With a rather complete airframe, I first painted the leading edges white, then yellow. When dry, they were masked and the rest of the plane painted a near flat black. Then the kit was returned to the work bench to have the landing gear and doors put on. The gear was painted black and the wheels silver. During this time, the props were painted a brown color and the underwing fuel tanks aluminum using Testors Metalizer. The kit was returned to the paint shop for a coat of gloss Future.

There were and still are no aftermarket decals for the J1N1 as it is a plane that has few markings of interest. Basically what you have is unit tail codes and perhaps some kill markings and that is about all. The Revell decals fit quite well and succumbed to Microscale solvents without silvering, a real concern when doing black aircraft! With that done, the kit was sprayed with a matte clear to seal in the decals.

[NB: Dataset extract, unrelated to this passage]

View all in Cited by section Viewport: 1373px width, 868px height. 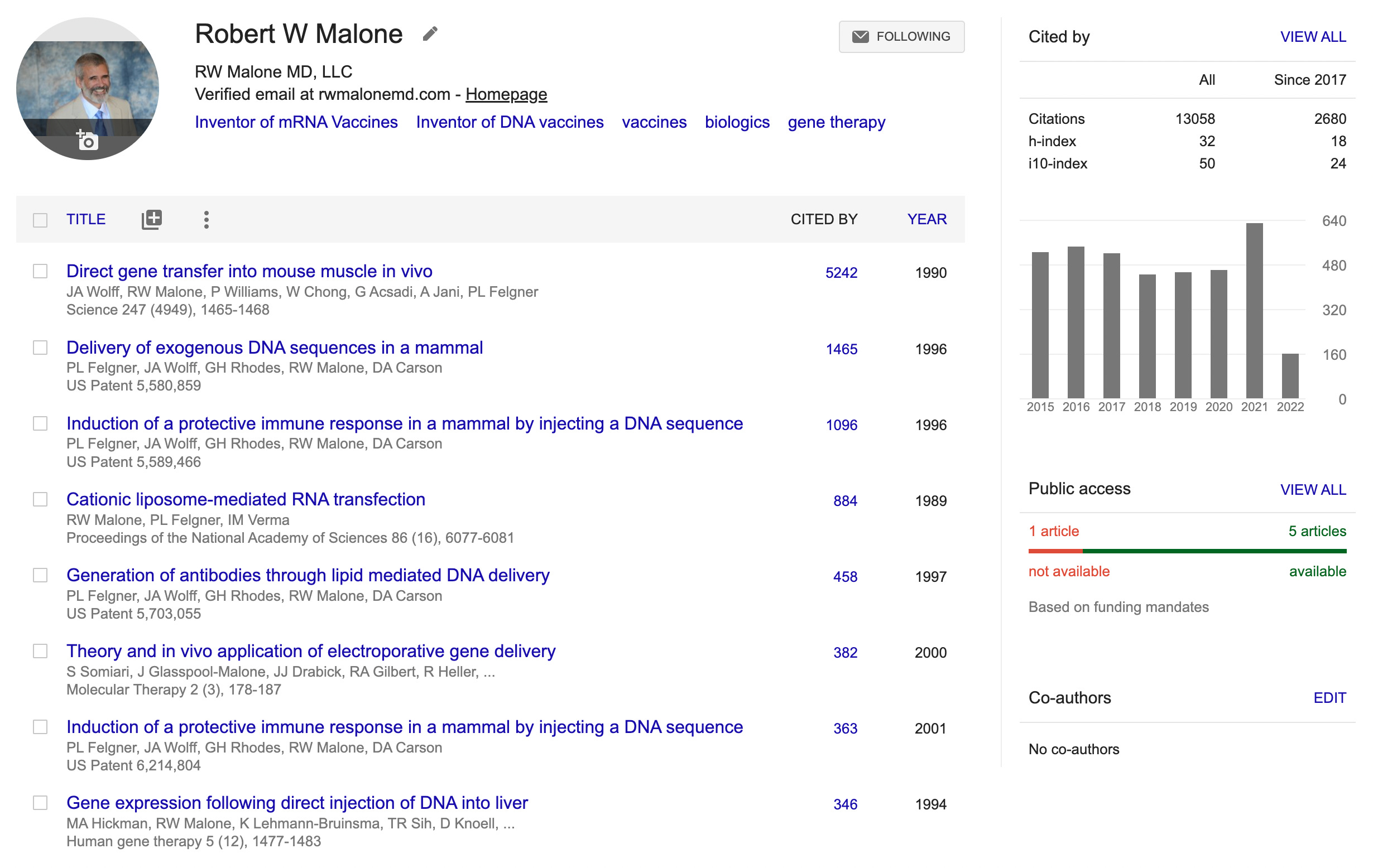pyautogui.click(x=1313, y=37)
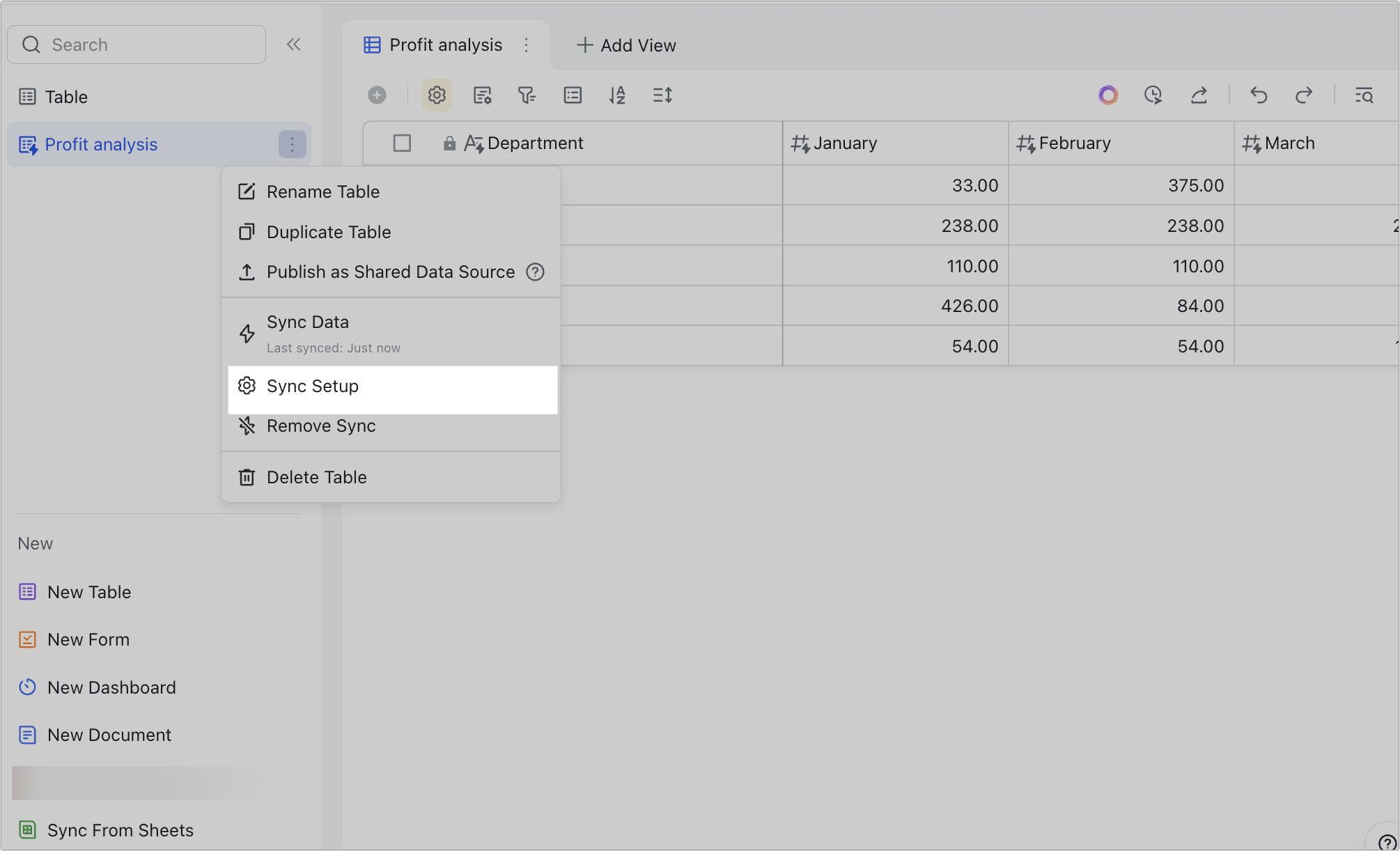Open the three-dot menu on Profit analysis
Viewport: 1400px width, 851px height.
293,144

Very little was left to do with this kit. Basically, the masking was removed from the canopy, the fuel tanks glued in place and the long undernose pitot glued in place. I also attached the nose and under nose transparency at this time. The props were pressed onto the shafts after the engines were glued in and the cowlings attached. Wing tip lights were painted green and red, though I have now learned enough to know that the Japanese often used blue in place of green. The exhaust were painted a burned metal color, the guns gunmetal, and the prop blades had thin yellow stripes painted on them. I didn't do any antenna wires though it is something I routinely do to a model nowadays.


In the intervening decade or so since this kit was built, it has gone through several moves, making it unscathed through all of them. However, the landing gear have become slightly bowed during the time it was shut up in boxes with much weight on it. It has now been completely overshadowed by the much newer and much, much more expensive Fujimi Gekkos. However, it is a kit that I can recommend to you should you run across one at a reasonable price. For some time these Revell kits were quite expensive as they were the only injected J1N1 around and very infrequently reissued, however Fujimi spoiled that by issuing their three variants. We also know at this time that these planes were painted dark green and not black, but it still looks cool.

It is a simple kit with few frills. It lacks some of the sophistication of today's models, but because of that it is pretty easy to build and has a level of external detailing that is not exaggerated and is well done. I can recommend it if you have the time and the interest.

September 2001

Review kit courtesy of me and my wallet!